» Provided passage
Introduction to Android Architecture Components

Android was introduced to the world back in 2005, and during those 12 years of existence the platform has achieved amazing success, becoming the most-installed mobile OS. During that time, 14 different versions of the operating system have been launched, with Android always becoming more mature. However, a very important area of the platform continued to be ignored: a standard architecture pattern, capable of handling the platform peculiarities and simple enough to be understood and adopted by the average developer.

Well, better late than never. At the last Google I/O, the Android team finally decided to address this problem and respond to the feedback from developers all over the world, announcing an official recommendation for an Android Application Architecture and providing the building blocks to implement it: the new Architecture Components. And better yet, they managed to do it without compromising the openness of the system that we all know and love.

Architecture Components

In this tutorial, we’ll explore the standardized architecture proposed by the Android team at Google I/O and look at the main elements of the new Architecture Components: Lifecycle, ViewModel, LifeData, and Room. We won’t pay too much attention to the code, instead focusing on the concept and logic behind these themes. We’ll also take a look at some simple snippets, all of them written using Kotlin, an amazing language that is now officially supported by Android.

1. What Was Android Missing?

If you’re just beginning your journey as a developer, it’s possible that you don’t know exactly what I am talking about. After all, application architecture can be an obscure theme at first. But believe me, you will learn its importance soon enough! As an application grows and becomes more complex, its architecture will become more and more important. It can literally make your work a bliss or a living hell.

Application Architecture

Putting it roughly, an application architecture is a consistent plan that needs to be made before the development process starts. This plan provides a map of how the different application components should be organized and tied together. It presents guidelines that should be followed during the development process and forces some sacrifices (generally related to more classes and boilerplate) that in the end will help you to construct a well-written application that’s more testable, expandable, and maintainable.

Software application architecture is the process of defining a structured solution that meets all of the technical and operational requirements, while optimizing common quality attributes such as performance, security, and manageability. It involves a series of decisions based on a wide range of factors, and each of these decisions can have considerable impact on the quality, performance, maintainability, and overall success of the application.

— Microsoft’s Software Architecture and Design Guide

Good architecture takes many factors into consideration, especially the system characteristics and limits. There are many different architectural solutions out there, all of them with pros and cons. However, some key concepts are common between all visions.

» Material

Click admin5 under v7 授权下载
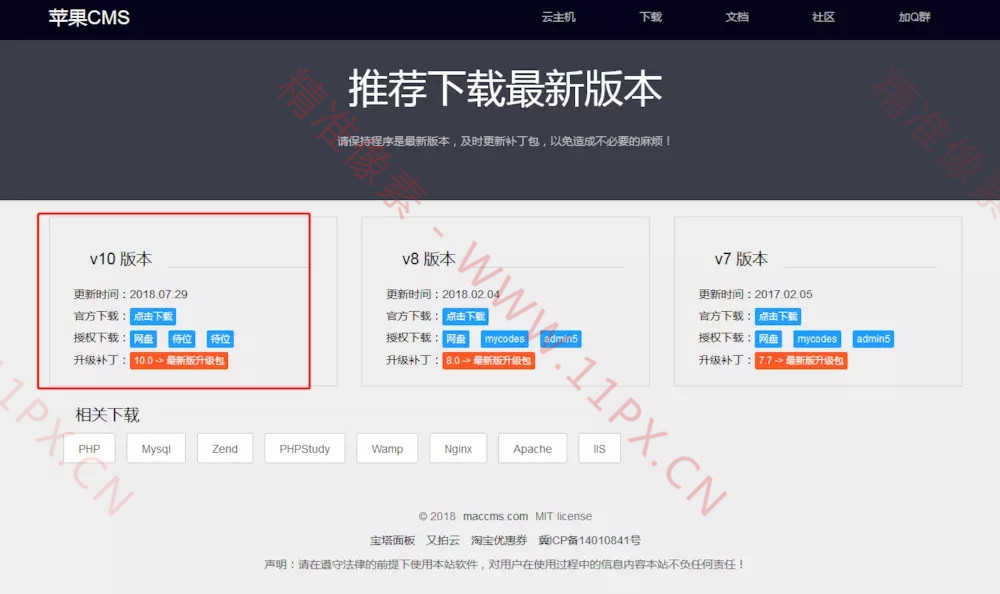This screenshot has width=1000, height=594. (874, 339)
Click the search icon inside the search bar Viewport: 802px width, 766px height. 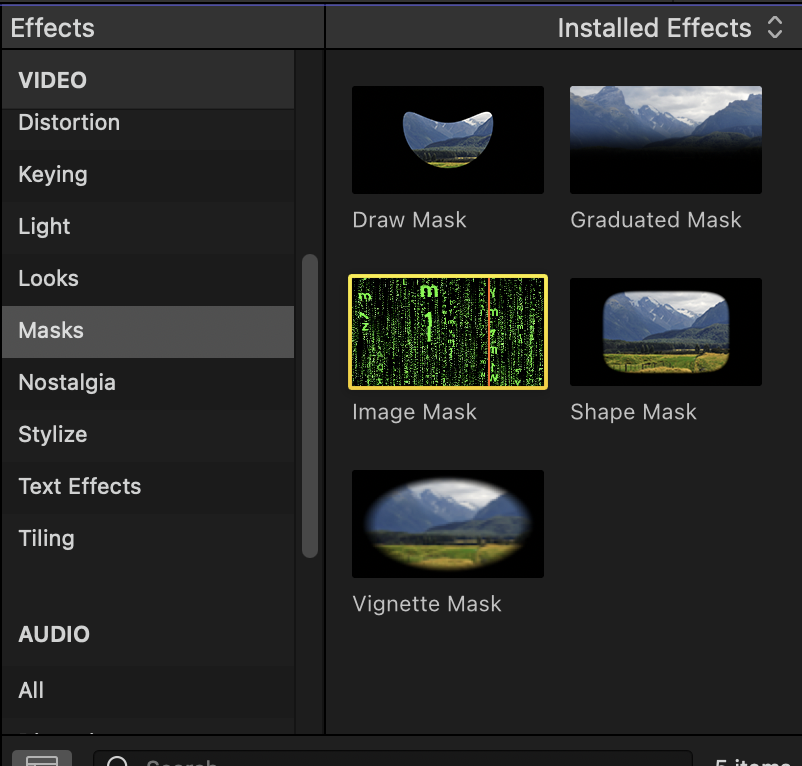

» Set of tasks
1. In the Android architecture tutorial, what language are the snippets written in?
2. Please rewrite the stretch from "Putting it roughly, an" through "expandable, and maintainable." in the Android architecture tutorial, swapping "consistent plan" for "coherent plan".

» Answers
1. Kotlin

2.
Putting it roughly, an application architecture is a coherent plan that needs to be made before the development process starts. This plan provides a map of how the different application components should be organized and tied together. It presents guidelines that should be followed during the development process and forces some sacrifices (generally related to more classes and boilerplate) that in the end will help you to construct a well-written application that’s more testable, expandable, and maintainable.